Court Opinion

ID: 4930613
Source: CourtListenerOpinion
Date Created: 2021-09-24 01:07:02.834849+00
Date Added: 2024-06-11T08:14:27.624523
License: Public Domain

The opinion of the Court was delivered by
Hathaway, J.
Henry D. Watson had the possession and management of the plaintiff’s farm, in pursuance of the contract of May 8, 1854. The question presented is whether or not the hay, which Watson cut on the farm, under that contract, was his property, and liable to attachment as such by his creditors. One of the stipulations in the contract was that all of the hay and straw should be used on the farm.
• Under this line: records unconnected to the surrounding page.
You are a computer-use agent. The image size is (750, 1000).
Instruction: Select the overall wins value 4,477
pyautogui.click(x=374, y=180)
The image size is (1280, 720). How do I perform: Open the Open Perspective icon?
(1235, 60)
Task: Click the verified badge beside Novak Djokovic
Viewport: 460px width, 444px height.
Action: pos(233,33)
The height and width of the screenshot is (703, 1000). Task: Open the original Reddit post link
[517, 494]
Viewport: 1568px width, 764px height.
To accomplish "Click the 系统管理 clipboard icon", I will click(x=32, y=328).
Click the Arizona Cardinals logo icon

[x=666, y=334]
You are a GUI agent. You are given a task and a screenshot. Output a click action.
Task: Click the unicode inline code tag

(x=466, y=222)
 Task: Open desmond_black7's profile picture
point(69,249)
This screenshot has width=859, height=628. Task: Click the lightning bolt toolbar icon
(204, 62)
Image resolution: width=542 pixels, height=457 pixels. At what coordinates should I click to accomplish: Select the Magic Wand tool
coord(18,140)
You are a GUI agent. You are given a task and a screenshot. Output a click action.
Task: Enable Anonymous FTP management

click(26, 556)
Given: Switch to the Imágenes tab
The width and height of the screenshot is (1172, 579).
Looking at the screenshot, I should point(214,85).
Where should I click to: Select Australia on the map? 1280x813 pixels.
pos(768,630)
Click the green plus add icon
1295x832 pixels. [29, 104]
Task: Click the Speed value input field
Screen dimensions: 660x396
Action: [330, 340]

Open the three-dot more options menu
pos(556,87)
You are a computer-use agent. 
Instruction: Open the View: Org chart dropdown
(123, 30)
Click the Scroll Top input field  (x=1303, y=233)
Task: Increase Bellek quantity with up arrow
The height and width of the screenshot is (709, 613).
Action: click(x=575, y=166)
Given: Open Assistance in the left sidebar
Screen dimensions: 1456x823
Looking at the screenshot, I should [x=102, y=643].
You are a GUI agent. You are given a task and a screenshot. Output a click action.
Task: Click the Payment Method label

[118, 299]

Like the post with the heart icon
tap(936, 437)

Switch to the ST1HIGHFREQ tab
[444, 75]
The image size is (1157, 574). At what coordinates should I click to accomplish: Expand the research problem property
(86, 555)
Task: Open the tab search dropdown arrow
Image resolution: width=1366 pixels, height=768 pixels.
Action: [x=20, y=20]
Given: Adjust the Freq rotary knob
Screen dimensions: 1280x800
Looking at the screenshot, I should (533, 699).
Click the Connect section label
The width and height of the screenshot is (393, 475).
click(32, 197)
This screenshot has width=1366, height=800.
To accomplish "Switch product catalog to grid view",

The case is not distinguishable in principle from Lewis v. Lyman, 22 Pick. 437, in which case the Court said what may, *317with equal truth, be said of the contract in this case, that, “ taking the whole contract together, it is manifest that the tenants had a limited right or interest in the hay and fodder; to wit: only such a right or benefit as would result to them, from having it given to the stock upon the farm, whereby their proportion of the produce of the dairy and of the produce of the stock would be increased.” See also Moore v. Holland, 39 Maine, 307. The cases relied upon by the defendant were essentially different from this case, and from Lewis v. Lyman, as seems to have been the opinion of the Court in the case cited by the defendant, Garland v. Hilborn, 23 Maine, 446.
As agreed by the parties, the action must stand for trial.
Tenney, C. J., and Eice, Appleton, Cutting, and Goodenow, J. J., concurred.